_REQUIRED WORK_
Rewrite the data starting at the line that contains "Given: Open the 常用库 common library panel" and ending at the end of the data, changing "Task" to "Instruction" and leaving everything else unchanged. Omit the pictures from your answer.

_INFORMATION PROVIDED_
***
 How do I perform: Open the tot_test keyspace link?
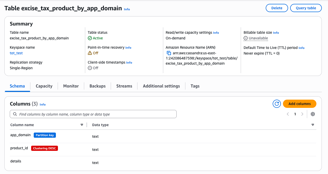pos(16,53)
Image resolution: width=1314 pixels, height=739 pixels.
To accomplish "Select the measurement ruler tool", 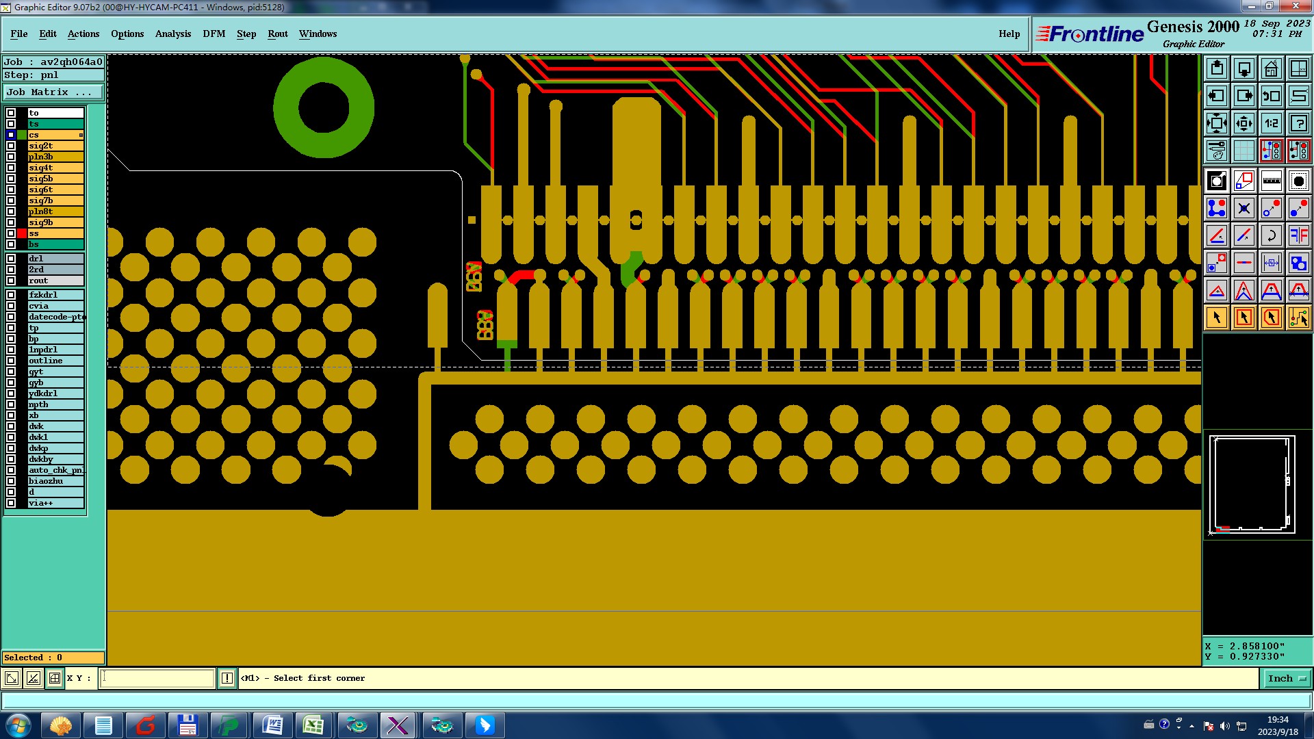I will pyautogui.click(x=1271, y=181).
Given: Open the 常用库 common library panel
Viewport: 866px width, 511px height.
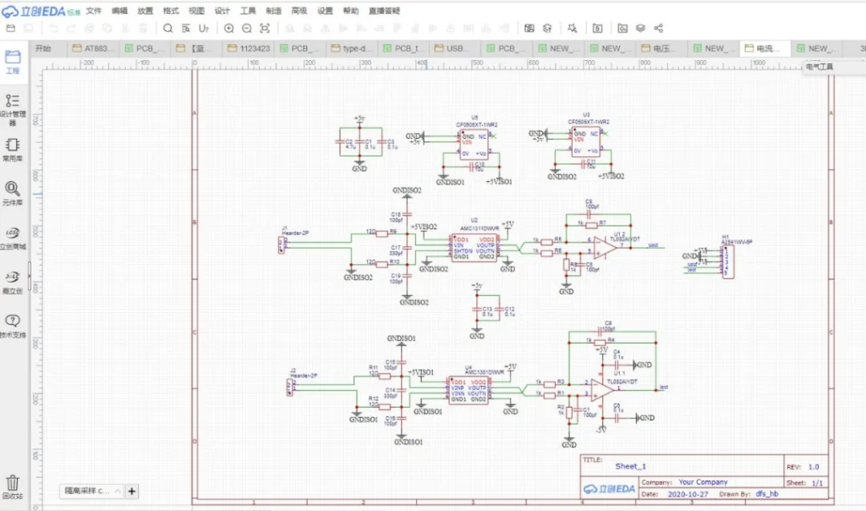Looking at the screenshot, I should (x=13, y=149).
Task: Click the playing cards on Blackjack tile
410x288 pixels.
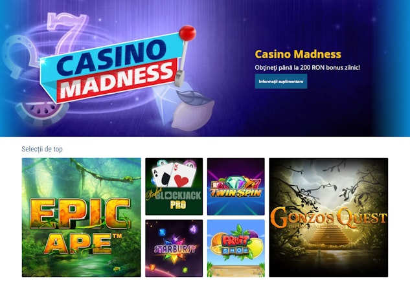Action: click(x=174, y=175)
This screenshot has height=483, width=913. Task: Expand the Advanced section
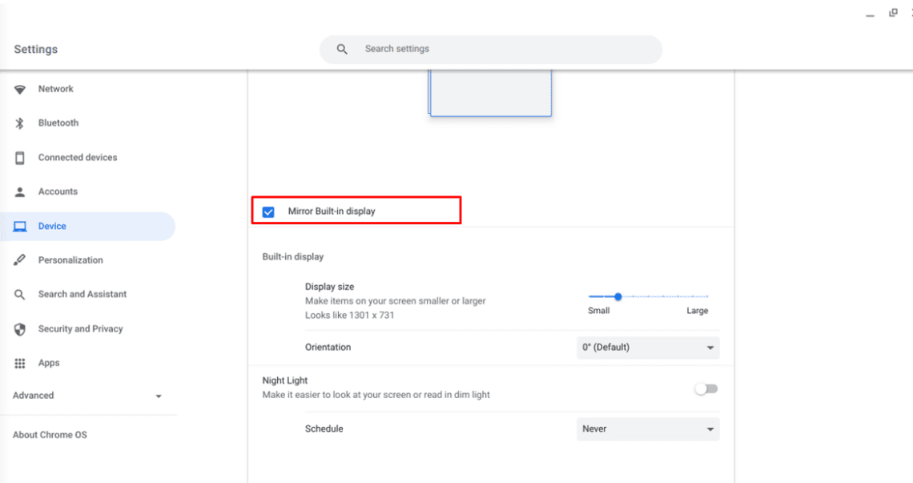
***
_SOLUTION BELOW_
Given: Open the 常用库 common library panel
Viewport: 866px width, 511px height.
Looking at the screenshot, I should (x=13, y=149).
Instruction: Click the playing cards on Blackjack tile
410x288 pixels.
Action: click(x=174, y=175)
This screenshot has height=483, width=913. Instruction: Expand the Advanced section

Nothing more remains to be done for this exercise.